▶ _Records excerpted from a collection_
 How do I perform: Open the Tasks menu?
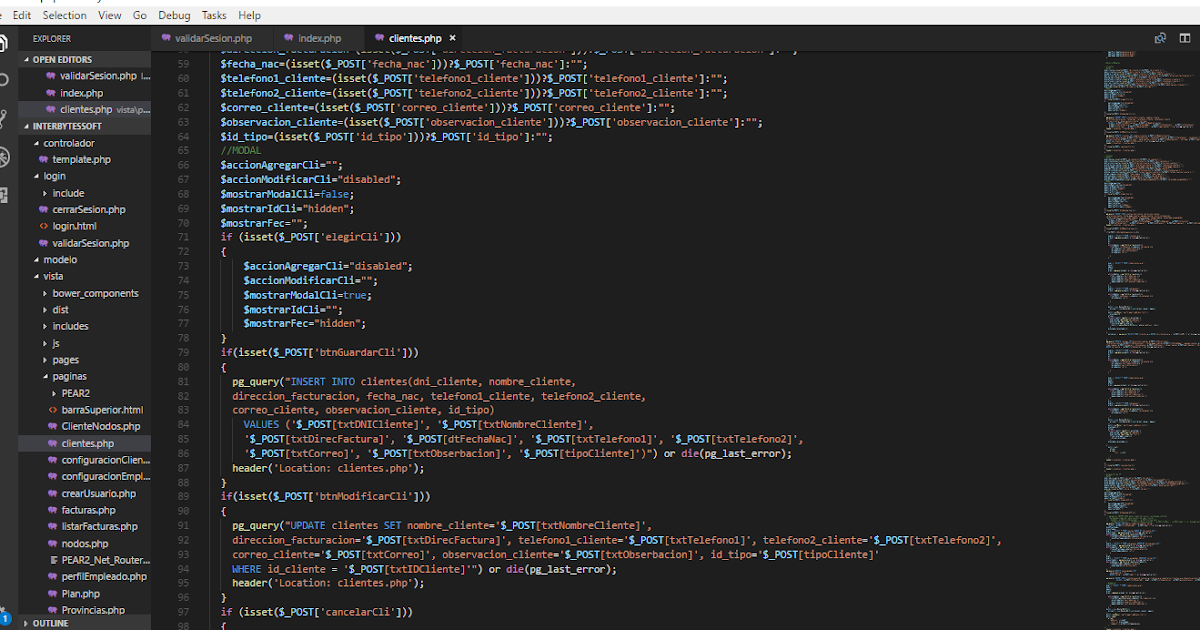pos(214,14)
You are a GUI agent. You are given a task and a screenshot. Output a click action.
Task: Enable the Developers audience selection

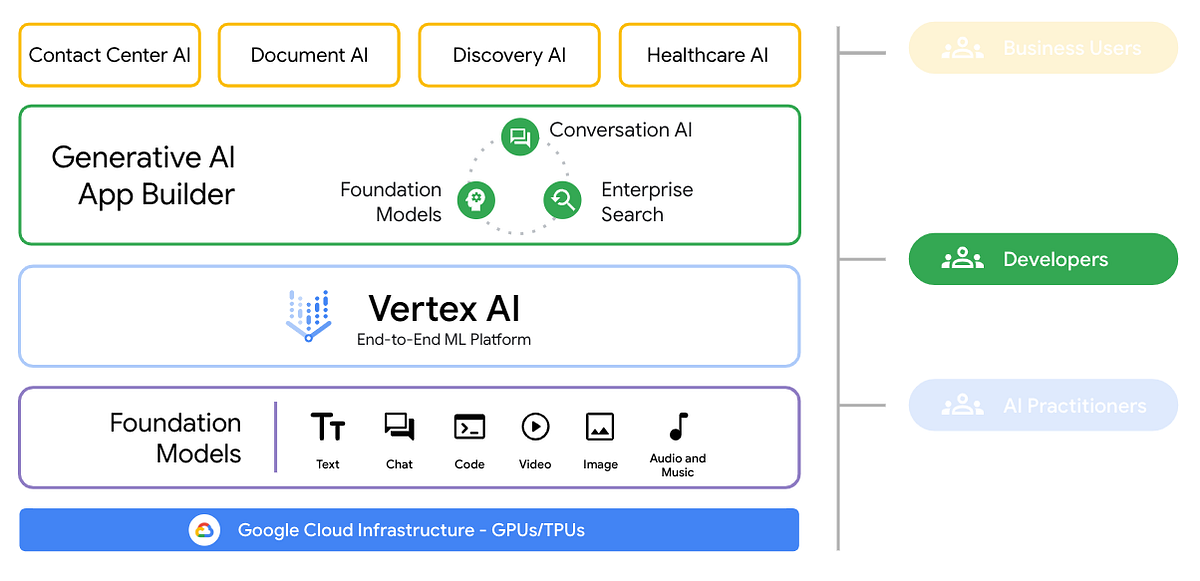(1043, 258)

▶ _What you have to do_
Output each record above word for word, leaving out images.

▶ _Answer section_
 How do I perform: Open the Tasks menu?
pos(214,14)
You are a GUI agent. You are given a task and a screenshot. Output a click action.
Task: Enable the Developers audience selection

(1043, 258)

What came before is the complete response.